A project which introduces ground-breaking technology that brings together machine learning, sensor development and advanced remote manufacturing processes has secured £1.3 million of government funding.
The University of Strathclyde’s Advanced Nuclear Research Centre is a partner in the Automated Welding Equipment System Inspection and Monitoring (AWESIM) project. It aims to deliver welding, weld inspection and potentially weld certification all in near real time by the early detection of flaws.
This will fund phase one of work on technology development and last until the end of March 2021, with the remainder of the funding from the industrial partners.
Once developed, the technology will enable detection of flaws as they occur, leading to potentially significant reductions in cost and time in the manufacturing of nuclear components.
The work is being driven by urgent UK industry targets to achieve a 30% cost reduction in nuclear new build along with savings of 20% in nuclear decommissioning projects by the year 2030.

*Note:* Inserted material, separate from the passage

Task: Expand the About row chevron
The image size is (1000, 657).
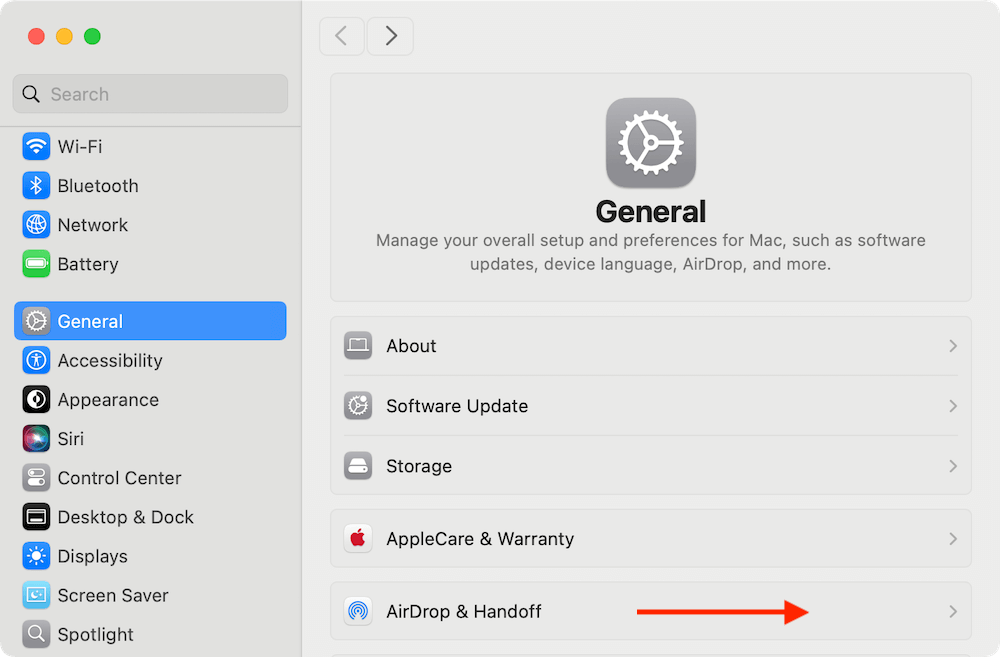Action: 952,345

The ANRC will also develop a non-destructive examination system with Derbyshire engineering company Peak NDT, as part of the project, while Cavendish Nuclear, working in collaboration Doosan Babcock, will provide engineering expertise to ensure the technology is industry-ready. As part of the project, a factory scale demonstrator will be built at the University of Sheffield’s Nuclear Advanced Manufacturing Research Centre to allow integration and testing of the system.

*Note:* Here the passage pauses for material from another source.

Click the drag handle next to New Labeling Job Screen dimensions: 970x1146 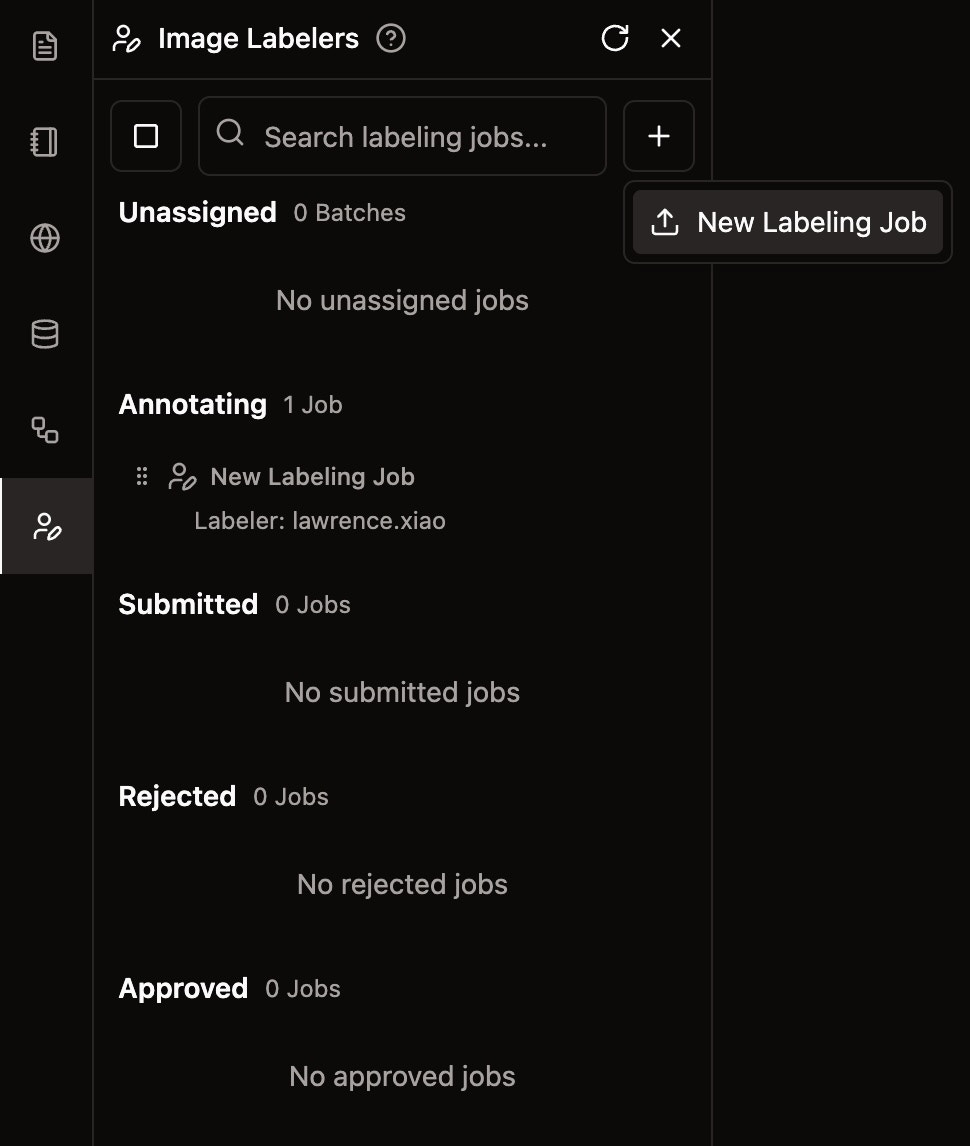pos(142,476)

This funding, secured through the BEIS Energy Innovation Programme, enables the University of Strathclyde and the ANRC to further translate its novel Automated In-Process Inspection research through the Technology Readiness Levels.
“This research previously developed under the £2.6M EPSRC Prosperity Partnership will deliver impact and benefit directly to the nuclear industry at pace and at scale, ensuring that this critical UK engineering sector continues to advance with cutting-edge and high-value manufacturing and asset repair activities”.
Mark Gayfer, Professor of Practice and CEO of the ANRC said: “I am proud and delighted that Strathclyde and the Advanced Nuclear Research Centre is able to play a key role in developing this game changing technology.
“As a leading international technological university, this ambitious and innovative project plays to our strengths and those of our team of cutting-edge researchers in this field and I look forward to seeing the impact of this research across the nuclear sector and beyond in the years ahead.”